Sex Scandal, Hipocrisy Brings Down Spitzer
He went after Wall Street, the insurance industry, going after some of the biggest players in their respective industries, and gained fame as the crusader of justice during his tenure as New York Attorney Eliot Spitzer. Now the man who was once dubbed "Mr. Crusader" has fallen from grace with all the makings of a Greek tragedy.
Spitzer resigned as governor of New York yesterday, scheduled to take effect on Monday, March 17, amid allegations of being involved in a prostitution ring, the hypocrisy and irony lost on no one. Women's rights groups had hailed his efforts to bring stronger penalties against men who used prostitutes.
The governor who liked to call himself "the steamroller" reportedly came to the attention of prosecutors because he was moving money from a bank account in a suspicious manner.

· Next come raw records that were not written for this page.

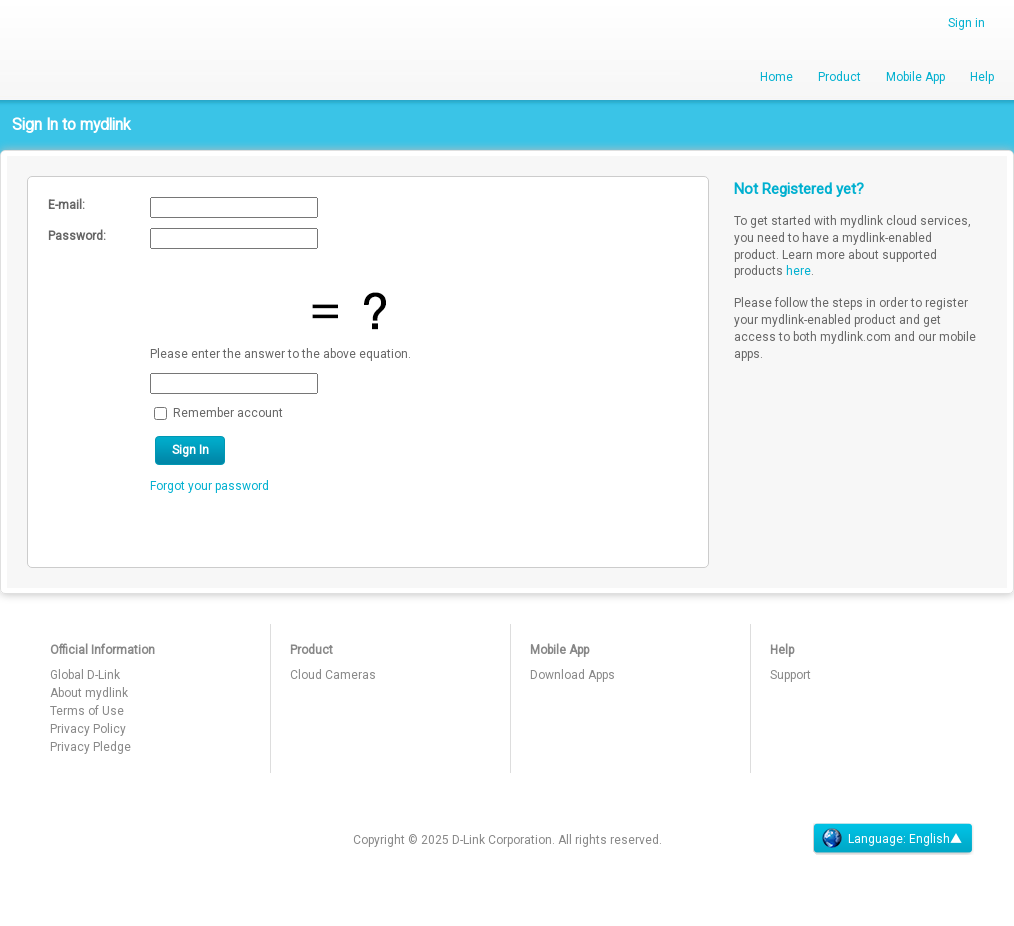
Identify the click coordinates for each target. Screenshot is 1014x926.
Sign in (966, 23)
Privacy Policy (88, 729)
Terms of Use (87, 711)
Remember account (228, 412)
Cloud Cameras (333, 675)
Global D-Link (85, 675)
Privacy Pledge (90, 747)
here (798, 271)
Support (790, 675)
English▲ (935, 839)
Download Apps (572, 675)
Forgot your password (209, 486)
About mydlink (89, 693)
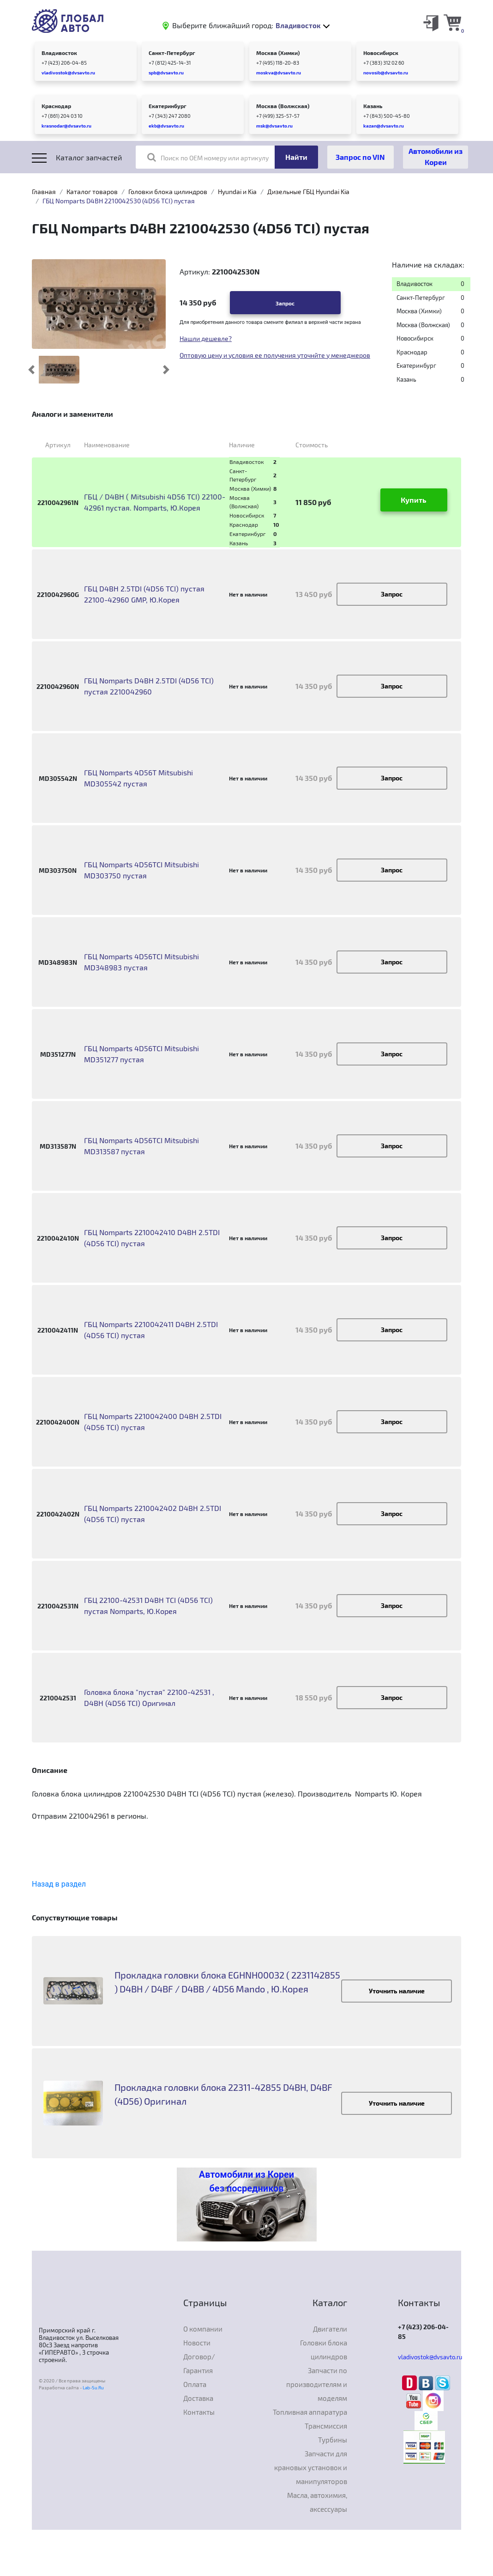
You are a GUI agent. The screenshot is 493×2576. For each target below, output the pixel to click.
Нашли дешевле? (206, 338)
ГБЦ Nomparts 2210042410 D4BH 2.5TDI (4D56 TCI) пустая (152, 1238)
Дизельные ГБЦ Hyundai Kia (308, 191)
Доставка (198, 2398)
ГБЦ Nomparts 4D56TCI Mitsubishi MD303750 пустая (141, 870)
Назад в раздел (59, 1884)
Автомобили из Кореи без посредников (246, 2181)
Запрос (285, 303)
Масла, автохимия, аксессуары (317, 2502)
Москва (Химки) (278, 52)
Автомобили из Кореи (436, 156)
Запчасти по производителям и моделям (316, 2384)
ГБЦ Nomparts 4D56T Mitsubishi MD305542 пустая (138, 778)
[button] (32, 369)
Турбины (332, 2440)
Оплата (194, 2384)
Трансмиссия (326, 2426)
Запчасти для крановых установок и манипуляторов (310, 2467)
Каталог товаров (92, 191)
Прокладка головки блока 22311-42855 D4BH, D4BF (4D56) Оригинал (223, 2094)
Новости (196, 2342)
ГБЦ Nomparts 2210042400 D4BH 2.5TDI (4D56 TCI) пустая (153, 1421)
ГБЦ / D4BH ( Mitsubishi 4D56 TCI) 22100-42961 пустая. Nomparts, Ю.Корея (154, 502)
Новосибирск (380, 52)
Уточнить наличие (397, 1991)
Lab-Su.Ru (93, 2387)
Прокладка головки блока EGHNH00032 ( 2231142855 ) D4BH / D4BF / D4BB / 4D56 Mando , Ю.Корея (227, 1981)
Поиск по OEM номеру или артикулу (208, 157)
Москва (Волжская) (282, 106)
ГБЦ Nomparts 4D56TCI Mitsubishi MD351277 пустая (141, 1054)
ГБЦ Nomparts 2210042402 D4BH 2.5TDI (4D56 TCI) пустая (152, 1513)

That led investigators to a high class prostitution agency, and to the revelation that Spitzer was one of its clients.
New York's tabloids reported on Wednesday that the governor had spent some $80,000 on prostitutes.
Spitzer faces the possibility of federal criminal charges over how he may have paid for prostitution services, specifically charges of structuring, which entail payments made so as to conceal their purpose and source.
Another violation may involve money laundering, if payments made to the suspected prostitution ring's shell corporations are found to be part of a larger conspiracy, legal experts said.
Legal observers speculated Spitzer was seeking to reach a deal to avoid or reduce any criminal liability before he left office. On Wednesday, the top federal prosecutor in New York said there was no such deal.